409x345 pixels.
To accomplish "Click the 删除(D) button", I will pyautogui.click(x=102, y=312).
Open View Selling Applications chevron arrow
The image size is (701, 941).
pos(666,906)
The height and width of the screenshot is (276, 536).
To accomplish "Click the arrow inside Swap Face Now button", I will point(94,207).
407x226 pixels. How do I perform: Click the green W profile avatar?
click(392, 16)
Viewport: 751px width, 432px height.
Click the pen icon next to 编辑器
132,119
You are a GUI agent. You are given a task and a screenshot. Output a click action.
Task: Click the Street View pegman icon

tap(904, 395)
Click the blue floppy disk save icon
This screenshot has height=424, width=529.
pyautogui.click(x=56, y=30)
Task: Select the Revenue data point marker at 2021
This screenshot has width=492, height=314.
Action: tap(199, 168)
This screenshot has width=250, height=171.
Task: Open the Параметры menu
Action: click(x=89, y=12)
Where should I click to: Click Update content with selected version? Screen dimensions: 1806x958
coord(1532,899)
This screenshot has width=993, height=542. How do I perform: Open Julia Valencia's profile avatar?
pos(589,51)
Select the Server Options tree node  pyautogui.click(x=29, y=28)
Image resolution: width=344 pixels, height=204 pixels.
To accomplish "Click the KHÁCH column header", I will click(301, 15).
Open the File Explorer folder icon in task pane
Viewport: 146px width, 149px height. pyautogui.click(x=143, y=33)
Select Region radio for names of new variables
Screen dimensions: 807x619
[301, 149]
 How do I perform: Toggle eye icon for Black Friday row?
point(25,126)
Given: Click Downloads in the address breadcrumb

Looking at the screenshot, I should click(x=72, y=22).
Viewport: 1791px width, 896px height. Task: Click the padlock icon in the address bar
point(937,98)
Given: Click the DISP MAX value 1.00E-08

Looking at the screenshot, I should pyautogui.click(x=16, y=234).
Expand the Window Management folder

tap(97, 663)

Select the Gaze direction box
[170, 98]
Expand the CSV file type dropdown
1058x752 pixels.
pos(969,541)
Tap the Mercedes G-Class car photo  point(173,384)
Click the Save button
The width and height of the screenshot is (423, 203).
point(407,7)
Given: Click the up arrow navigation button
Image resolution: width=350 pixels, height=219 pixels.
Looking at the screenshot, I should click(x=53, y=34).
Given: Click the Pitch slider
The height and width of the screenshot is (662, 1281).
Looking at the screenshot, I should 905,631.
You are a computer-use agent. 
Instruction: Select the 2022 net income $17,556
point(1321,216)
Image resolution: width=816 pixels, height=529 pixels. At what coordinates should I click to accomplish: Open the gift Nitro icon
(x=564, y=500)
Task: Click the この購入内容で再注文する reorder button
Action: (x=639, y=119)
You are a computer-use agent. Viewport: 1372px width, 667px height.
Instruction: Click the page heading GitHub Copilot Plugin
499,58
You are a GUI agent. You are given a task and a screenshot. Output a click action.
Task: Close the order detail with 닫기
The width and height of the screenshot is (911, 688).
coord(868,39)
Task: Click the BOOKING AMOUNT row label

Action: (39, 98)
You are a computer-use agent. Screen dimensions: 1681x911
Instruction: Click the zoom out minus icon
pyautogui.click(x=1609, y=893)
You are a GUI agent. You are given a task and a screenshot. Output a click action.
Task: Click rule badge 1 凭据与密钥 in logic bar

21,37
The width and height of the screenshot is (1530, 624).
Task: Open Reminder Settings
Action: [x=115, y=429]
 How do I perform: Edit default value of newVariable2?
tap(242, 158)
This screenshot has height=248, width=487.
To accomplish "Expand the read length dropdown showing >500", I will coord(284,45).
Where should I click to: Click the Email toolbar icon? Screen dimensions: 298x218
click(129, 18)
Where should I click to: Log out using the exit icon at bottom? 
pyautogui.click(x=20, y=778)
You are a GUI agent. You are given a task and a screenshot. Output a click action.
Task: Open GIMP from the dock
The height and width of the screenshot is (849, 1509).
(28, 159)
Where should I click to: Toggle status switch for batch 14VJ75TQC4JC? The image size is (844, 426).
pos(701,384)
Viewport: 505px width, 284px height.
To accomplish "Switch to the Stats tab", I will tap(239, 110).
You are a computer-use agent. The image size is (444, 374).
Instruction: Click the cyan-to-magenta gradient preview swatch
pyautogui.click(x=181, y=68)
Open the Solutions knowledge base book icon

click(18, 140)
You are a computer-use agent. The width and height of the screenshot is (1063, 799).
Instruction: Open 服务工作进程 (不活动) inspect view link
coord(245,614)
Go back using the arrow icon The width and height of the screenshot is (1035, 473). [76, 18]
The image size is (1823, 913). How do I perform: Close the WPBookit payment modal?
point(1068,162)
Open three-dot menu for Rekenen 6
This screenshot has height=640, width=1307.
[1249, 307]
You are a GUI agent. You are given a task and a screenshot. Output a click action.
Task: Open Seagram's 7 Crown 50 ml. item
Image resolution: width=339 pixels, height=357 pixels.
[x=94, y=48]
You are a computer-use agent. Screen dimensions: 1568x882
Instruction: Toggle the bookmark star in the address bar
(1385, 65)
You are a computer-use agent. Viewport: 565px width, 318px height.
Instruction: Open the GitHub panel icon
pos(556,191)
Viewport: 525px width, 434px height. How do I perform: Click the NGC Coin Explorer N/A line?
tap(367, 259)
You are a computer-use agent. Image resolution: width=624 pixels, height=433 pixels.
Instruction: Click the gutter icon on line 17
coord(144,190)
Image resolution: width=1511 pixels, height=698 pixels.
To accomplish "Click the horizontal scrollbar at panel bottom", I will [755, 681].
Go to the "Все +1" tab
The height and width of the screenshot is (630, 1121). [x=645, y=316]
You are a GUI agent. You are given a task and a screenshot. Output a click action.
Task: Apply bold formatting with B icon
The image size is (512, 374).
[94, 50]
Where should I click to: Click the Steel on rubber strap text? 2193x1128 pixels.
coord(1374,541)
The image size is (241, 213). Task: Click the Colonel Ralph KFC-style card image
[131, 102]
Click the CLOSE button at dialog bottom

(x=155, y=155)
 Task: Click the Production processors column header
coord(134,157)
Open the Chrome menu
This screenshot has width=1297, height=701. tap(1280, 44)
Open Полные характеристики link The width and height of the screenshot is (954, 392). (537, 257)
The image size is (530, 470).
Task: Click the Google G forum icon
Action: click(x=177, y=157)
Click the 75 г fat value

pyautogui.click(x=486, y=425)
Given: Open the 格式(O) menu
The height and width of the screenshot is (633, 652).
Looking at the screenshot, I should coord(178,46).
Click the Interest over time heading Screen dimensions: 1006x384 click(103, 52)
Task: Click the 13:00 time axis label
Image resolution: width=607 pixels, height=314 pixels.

+++

Given exercise - Lay out each line of the material above as a Markdown table with two columns, Row and Line. Number the rows in order and leave out blank lines.

Response below -
| Row | Line |
|---|---|
| 1 | 409x345 pixels. |
| 2 | To accomplish "Click the 删除(D) button", I will pyautogui.click(x=102, y=312). |
| 3 | Open View Selling Applications chevron arrow |
| 4 | The image size is (701, 941). |
| 5 | pos(666,906) |
| 6 | The height and width of the screenshot is (276, 536). |
| 7 | To accomplish "Click the arrow inside Swap Face Now button", I will point(94,207). |
| 8 | 407x226 pixels. How do I perform: Click the green W profile avatar? |
| 9 | click(392, 16) |
| 10 | Viewport: 751px width, 432px height. |
| 11 | Click the pen icon next to 编辑器 |
| 12 | 132,119 |
| 13 | You are a GUI agent. You are given a task and a screenshot. Output a click action. |
| 14 | Task: Click the Street View pegman icon |
| 15 | tap(904, 395) |
| 16 | Click the blue floppy disk save icon |
| 17 | This screenshot has height=424, width=529. |
| 18 | pyautogui.click(x=56, y=30) |
| 19 | Task: Select the Revenue data point marker at 2021 |
| 20 | This screenshot has width=492, height=314. |
| 21 | Action: tap(199, 168) |
| 22 | This screenshot has width=250, height=171. |
| 23 | Task: Open the Параметры menu |
| 24 | Action: click(x=89, y=12) |
| 25 | Where should I click to: Click Update content with selected version? Screen dimensions: 1806x958 |
| 26 | coord(1532,899) |
| 27 | This screenshot has width=993, height=542. How do I perform: Open Julia Valencia's profile avatar? |
| 28 | pos(589,51) |
| 29 | Select the Server Options tree node  pyautogui.click(x=29, y=28) |
| 30 | Image resolution: width=344 pixels, height=204 pixels. |
| 31 | To accomplish "Click the KHÁCH column header", I will click(301, 15). |
| 32 | Open the File Explorer folder icon in task pane |
| 33 | Viewport: 146px width, 149px height. pyautogui.click(x=143, y=33) |
| 34 | Select Region radio for names of new variables |
| 35 | Screen dimensions: 807x619 |
| 36 | [301, 149] |
| 37 |  How do I perform: Toggle eye icon for Black Friday row? |
| 38 | point(25,126) |
| 39 | Given: Click Downloads in the address breadcrumb |
| 40 | Looking at the screenshot, I should click(x=72, y=22). |
| 41 | Viewport: 1791px width, 896px height. Task: Click the padlock icon in the address bar |
| 42 | point(937,98) |
| 43 | Given: Click the DISP MAX value 1.00E-08 |
| 44 | Looking at the screenshot, I should pyautogui.click(x=16, y=234). |
| 45 | Expand the Window Management folder |
| 46 | tap(97, 663) |
| 47 | Select the Gaze direction box |
| 48 | [170, 98] |
| 49 | Expand the CSV file type dropdown |
| 50 | 1058x752 pixels. |
| 51 | pos(969,541) |
| 52 | Tap the Mercedes G-Class car photo  point(173,384) |
| 53 | Click the Save button |
| 54 | The width and height of the screenshot is (423, 203). |
| 55 | point(407,7) |
| 56 | Given: Click the up arrow navigation button |
| 57 | Image resolution: width=350 pixels, height=219 pixels. |
| 58 | Looking at the screenshot, I should click(x=53, y=34). |
| 59 | Given: Click the Pitch slider |
| 60 | The height and width of the screenshot is (662, 1281). |
| 61 | Looking at the screenshot, I should 905,631. |
| 62 | You are a computer-use agent.  |
| 63 | Instruction: Select the 2022 net income $17,556 |
| 64 | point(1321,216) |
| 65 | Image resolution: width=816 pixels, height=529 pixels. At what coordinates should I click to accomplish: Open the gift Nitro icon |
| 66 | (x=564, y=500) |
| 67 | Task: Click the この購入内容で再注文する reorder button |
| 68 | Action: (x=639, y=119) |
| 69 | You are a computer-use agent. Viewport: 1372px width, 667px height. |
| 70 | Instruction: Click the page heading GitHub Copilot Plugin |
| 71 | 499,58 |
| 72 | You are a GUI agent. You are given a task and a screenshot. Output a click action. |
| 73 | Task: Close the order detail with 닫기 |
| 74 | The width and height of the screenshot is (911, 688). |
| 75 | coord(868,39) |
| 76 | Task: Click the BOOKING AMOUNT row label |
| 77 | Action: (39, 98) |
| 78 | You are a computer-use agent. Screen dimensions: 1681x911 |
| 79 | Instruction: Click the zoom out minus icon |
| 80 | pyautogui.click(x=1609, y=893) |
| 81 | You are a GUI agent. You are given a task and a screenshot. Output a click action. |
| 82 | Task: Click rule badge 1 凭据与密钥 in logic bar |
| 83 | 21,37 |
| 84 | The width and height of the screenshot is (1530, 624). |
| 85 | Task: Open Reminder Settings |
| 86 | Action: [x=115, y=429] |
| 87 |  How do I perform: Edit default value of newVariable2? |
| 88 | tap(242, 158) |
| 89 | This screenshot has height=248, width=487. |
| 90 | To accomplish "Expand the read length dropdown showing >500", I will coord(284,45). |
| 91 | Where should I click to: Click the Email toolbar icon? Screen dimensions: 298x218 |
| 92 | click(129, 18) |
| 93 | Where should I click to: Log out using the exit icon at bottom?  |
| 94 | pyautogui.click(x=20, y=778) |
| 95 | You are a GUI agent. You are given a task and a screenshot. Output a click action. |
| 96 | Task: Open GIMP from the dock |
| 97 | The height and width of the screenshot is (849, 1509). |
| 98 | (28, 159) |
| 99 | Where should I click to: Toggle status switch for batch 14VJ75TQC4JC? The image size is (844, 426). |
| 100 | pos(701,384) |
| 101 | Viewport: 505px width, 284px height. |
| 102 | To accomplish "Switch to the Stats tab", I will tap(239, 110). |
| 103 | You are a computer-use agent. The image size is (444, 374). |
| 104 | Instruction: Click the cyan-to-magenta gradient preview swatch |
| 105 | pyautogui.click(x=181, y=68) |
| 106 | Open the Solutions knowledge base book icon |
| 107 | click(18, 140) |
| 108 | You are a computer-use agent. The width and height of the screenshot is (1063, 799). |
| 109 | Instruction: Open 服务工作进程 (不活动) inspect view link |
| 110 | coord(245,614) |
| 111 | Go back using the arrow icon The width and height of the screenshot is (1035, 473). [76, 18] |
| 112 | The image size is (1823, 913). How do I perform: Close the WPBookit payment modal? |
| 113 | point(1068,162) |
| 114 | Open three-dot menu for Rekenen 6 |
| 115 | This screenshot has height=640, width=1307. |
| 116 | [1249, 307] |
| 117 | You are a GUI agent. You are given a task and a screenshot. Output a click action. |
| 118 | Task: Open Seagram's 7 Crown 50 ml. item |
| 119 | Image resolution: width=339 pixels, height=357 pixels. |
| 120 | [x=94, y=48] |
| 121 | You are a computer-use agent. Screen dimensions: 1568x882 |
| 122 | Instruction: Toggle the bookmark star in the address bar |
| 123 | (1385, 65) |
| 124 | You are a computer-use agent. Viewport: 565px width, 318px height. |
| 125 | Instruction: Open the GitHub panel icon |
| 126 | pos(556,191) |
| 127 | Viewport: 525px width, 434px height. How do I perform: Click the NGC Coin Explorer N/A line? |
| 128 | tap(367, 259) |
| 129 | You are a computer-use agent. Image resolution: width=624 pixels, height=433 pixels. |
| 130 | Instruction: Click the gutter icon on line 17 |
| 131 | coord(144,190) |
| 132 | Image resolution: width=1511 pixels, height=698 pixels. |
| 133 | To accomplish "Click the horizontal scrollbar at panel bottom", I will [755, 681]. |
| 134 | Go to the "Все +1" tab |
| 135 | The height and width of the screenshot is (630, 1121). [x=645, y=316] |
| 136 | You are a GUI agent. You are given a task and a screenshot. Output a click action. |
| 137 | Task: Apply bold formatting with B icon |
| 138 | The image size is (512, 374). |
| 139 | [94, 50] |
| 140 | Where should I click to: Click the Steel on rubber strap text? 2193x1128 pixels. |
| 141 | coord(1374,541) |
| 142 | The image size is (241, 213). Task: Click the Colonel Ralph KFC-style card image |
| 143 | [131, 102] |
| 144 | Click the CLOSE button at dialog bottom |
| 145 | (x=155, y=155) |
| 146 |  Task: Click the Production processors column header |
| 147 | coord(134,157) |
| 148 | Open the Chrome menu |
| 149 | This screenshot has width=1297, height=701. tap(1280, 44) |
| 150 | Open Полные характеристики link The width and height of the screenshot is (954, 392). (537, 257) |
| 151 | The image size is (530, 470). |
| 152 | Task: Click the Google G forum icon |
| 153 | Action: click(x=177, y=157) |
| 154 | Click the 75 г fat value |
| 155 | pyautogui.click(x=486, y=425) |
| 156 | Given: Open the 格式(O) menu |
| 157 | The height and width of the screenshot is (633, 652). |
| 158 | Looking at the screenshot, I should coord(178,46). |
| 159 | Click the Interest over time heading Screen dimensions: 1006x384 click(103, 52) |
| 160 | Task: Click the 13:00 time axis label |
| 161 | Image resolution: width=607 pixels, height=314 pixels. |